Supplied records.
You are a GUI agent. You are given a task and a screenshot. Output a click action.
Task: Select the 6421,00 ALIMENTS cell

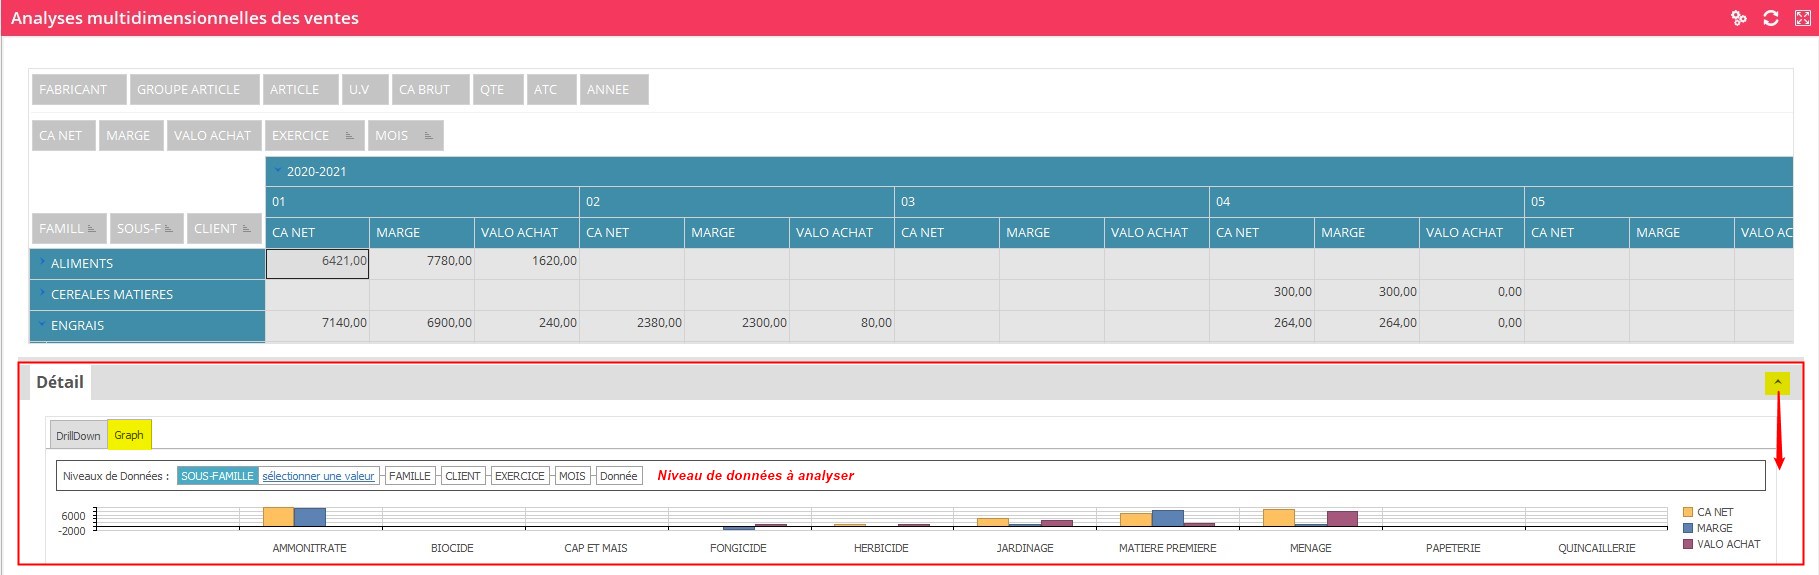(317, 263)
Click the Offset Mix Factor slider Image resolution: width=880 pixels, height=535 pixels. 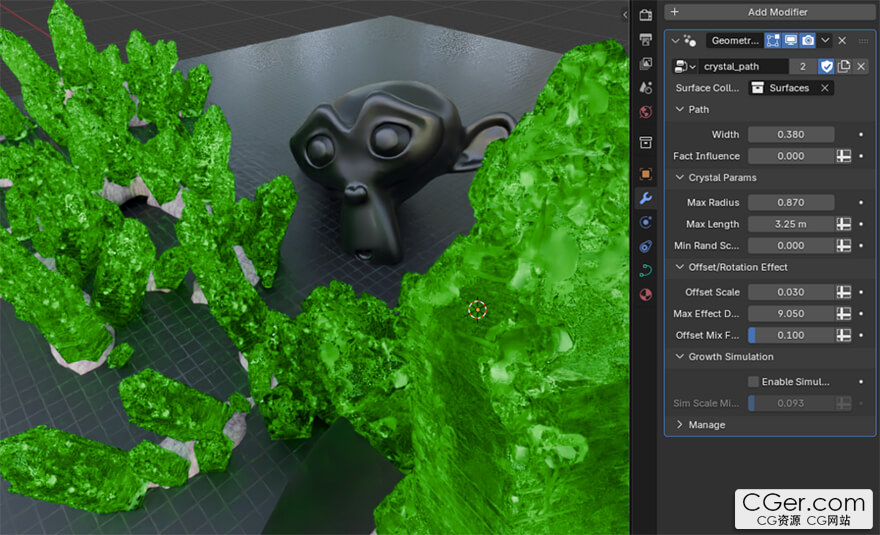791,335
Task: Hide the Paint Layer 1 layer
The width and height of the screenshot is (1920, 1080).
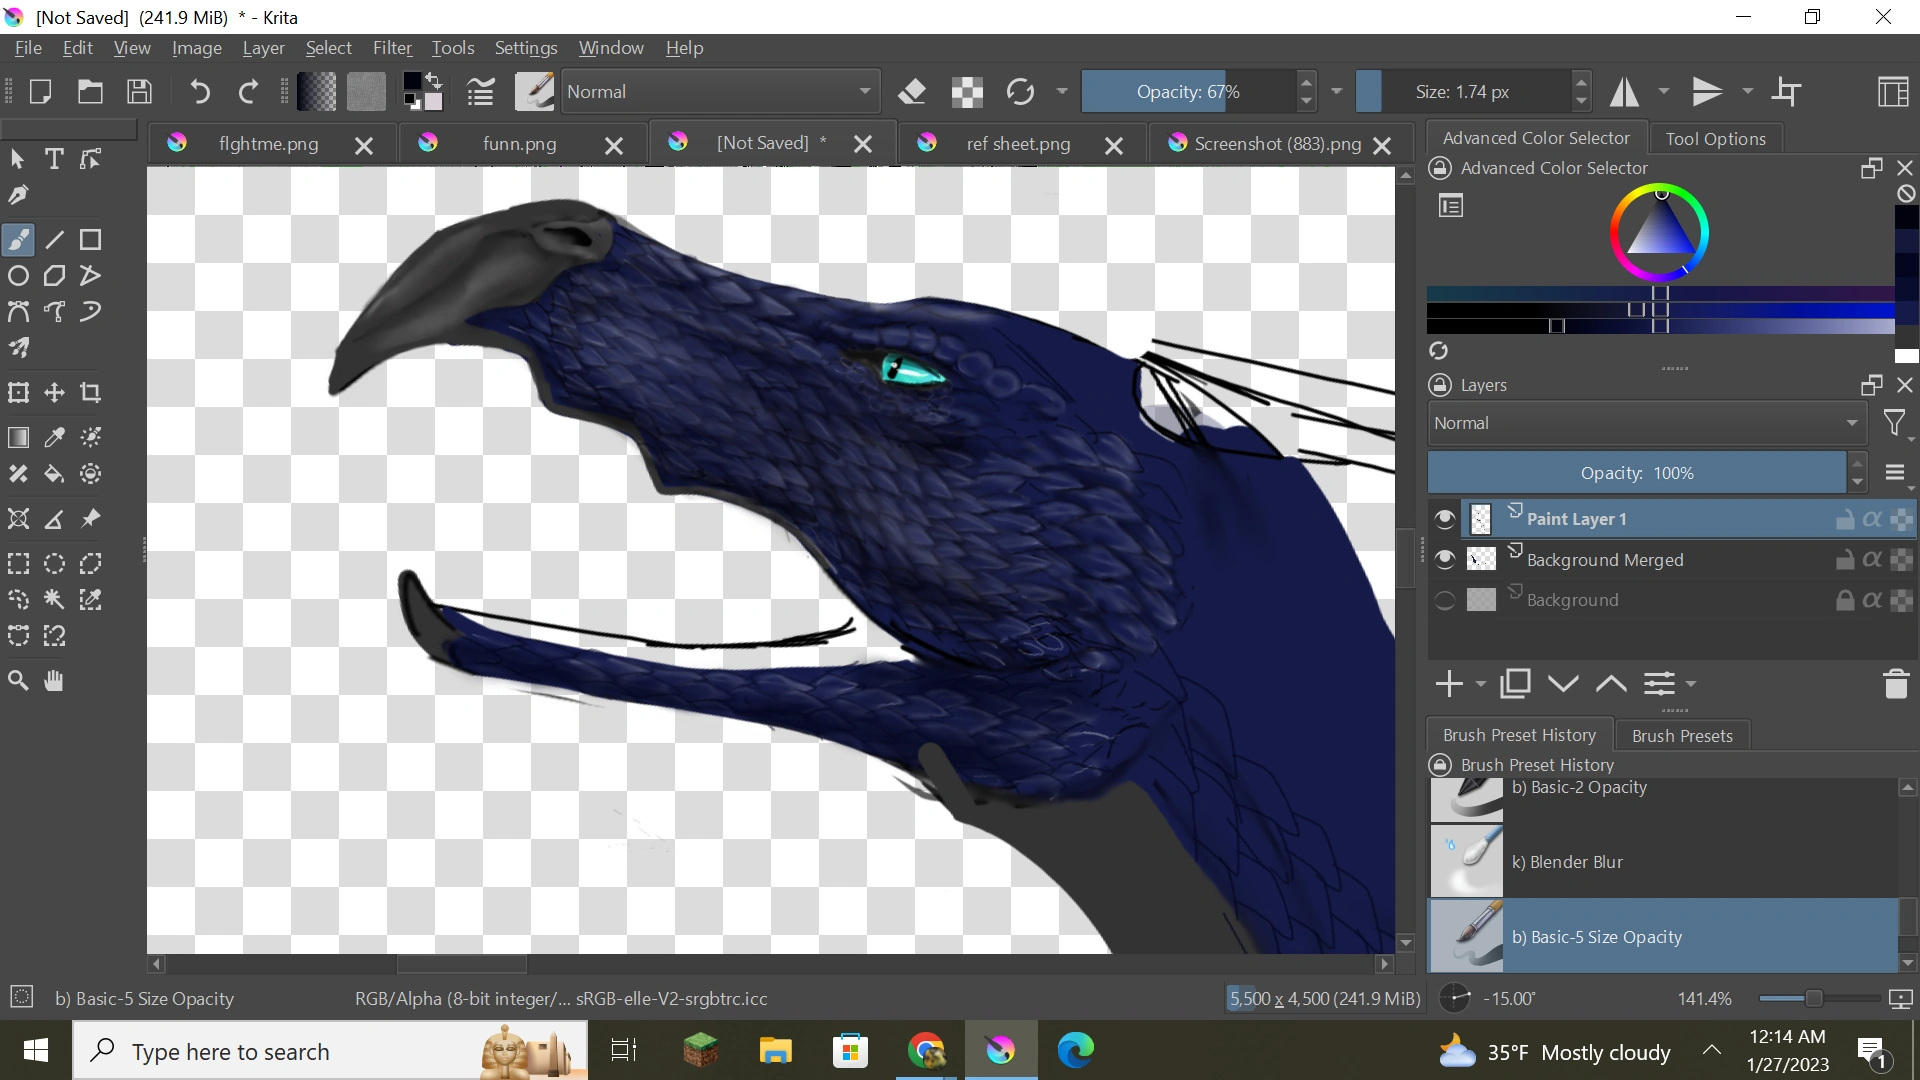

What this task involves.
Can you give the lines from the one containing "Task: Hide the Paint Layer 1 layer" through the end of the items as a numbered list, skipping blank lines and leaving out the pictures?

Task output.
1. Task: Hide the Paint Layer 1 layer
2. The width and height of the screenshot is (1920, 1080).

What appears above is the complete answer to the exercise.